A line of soldiers lost their air supply behind Rhys’ back as I spoke, and the golden-haired loader suddenly reappeared clutching his side.
He joined Rhys in the effort of wrangling Rali, and I finally caught the kid’s boot just before it could hit my jaw.
I flipped around and locked Rali’s leg under my arm, and even though the other clocked my skull hard from behind, and my left eye was still useless, I focused on the branded rune in front of me.
It was the exact same as all of the one’s we’d been tracking from one region to the next, and I took a steadying breath before I placed the tip of the dagger at the base of it.

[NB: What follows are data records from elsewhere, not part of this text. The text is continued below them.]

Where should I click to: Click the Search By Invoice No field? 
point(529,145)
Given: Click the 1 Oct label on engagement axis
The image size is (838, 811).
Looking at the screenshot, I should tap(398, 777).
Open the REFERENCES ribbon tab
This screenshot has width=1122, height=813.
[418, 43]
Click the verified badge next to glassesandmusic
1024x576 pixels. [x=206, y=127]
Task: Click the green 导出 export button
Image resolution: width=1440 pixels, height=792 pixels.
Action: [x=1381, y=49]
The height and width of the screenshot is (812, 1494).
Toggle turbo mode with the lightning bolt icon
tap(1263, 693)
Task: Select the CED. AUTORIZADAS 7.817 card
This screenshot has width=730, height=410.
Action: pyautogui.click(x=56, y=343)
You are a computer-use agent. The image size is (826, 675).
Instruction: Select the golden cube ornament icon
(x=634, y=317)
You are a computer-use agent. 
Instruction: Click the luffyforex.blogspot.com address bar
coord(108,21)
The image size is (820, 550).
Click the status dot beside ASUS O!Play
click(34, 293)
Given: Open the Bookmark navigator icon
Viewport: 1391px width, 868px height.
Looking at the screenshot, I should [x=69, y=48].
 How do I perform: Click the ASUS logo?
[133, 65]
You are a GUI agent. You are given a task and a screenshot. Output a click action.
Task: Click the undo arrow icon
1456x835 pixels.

I didn’t even pierce the skin, but Rali was already raging as if I had, and his bellows became deranged in his fury. He sounded nearly as ravenous as the Wendigo, and out of nowhere, Dragir crashed into me and ripped the dagger from my hand.
“What do you think you are doing?” he demanded. “The rune will turn on him, it’ll fight you.”
I snatched the dagger back. “What the fuck do you suggest, then?” I countered, and Rali’s other boot slammed my neck forward with blinding force.
I cursed and attempted to regain my vision as pain seared through my spine, but I kept the kid’s leg locked in my grip while I placed the tip of the dagger down once more.
Rali’s screams heightened immediately, and Rhys swore as he and the loader struggled to contain his raging son.
Dragir’s eyes flared while he watched, but then he dropped beside me and worked to
steady Rali’s leg as well.
“This could destroy him,” the elf warned in a low voice. “We don’t know what that rune will do if you attack it.”
“We don’t have much of a choice,” I muttered back as I gritted my teeth against another kick.
Then I sent my magic into the dagger to sharpen the blade to a glinting, razor’s edge, and as I began cutting through Rali’s skin, he let out a torrent of terrifying Elvish.
Dragir snapped his attention to the young elf as his eyes practically popped out of his head, and I was glad I couldn’t understand a word of the angry tirade.
I did hear my name a few times, though, but I focused on splicing around the rune in a shaky rectangular shape.
Several soldiers stumbled to a stop as they heard the wails of the young elf become more crazed, and just as Dragir grabbed my hand to stop me, Shoshanne dropped into the mud beside us.
She raised her palms toward Rali, and he immediately spluttered and began to gasp for air.
“Don’t kill him!” Rhys ordered furiously.
“I’m not,” Shoshanne assured him, but the kid stopped wailing and fell limp in my hold as she said this, and the healer looked at me urgently. “Hurry, you don’t have much time.”
I nodded and finished splicing the last line, and then I slid the tip of the dagger under a corner of flesh. With the bloodied skin pinned between my thumb and the blade, I firmly wrenched the flesh from his leg.
Dragir and I both cringed as it went flying, and while blood spilled from the sinewy patch now exposed on Rali’s calf, Shoshanne hurried forward to place her palms on the pale child’s ribs.
I flipped around to find Rhys’ face ashen as he looked down at the blue lips of his son, but Shoshanne slowly filled his lungs for him, and the boy gradually seemed to be regaining his color.
Then his eyes shot open, and he lurched as he screamed wildly.
All of us jumped back, and for a second I thought the rune was still infecting his mind.
Rali stumbled and clutched at his torn leg, but when Dragir caught him by the arm to hold him steady, the young elf suddenly blinked up like he hardly recognized the elf.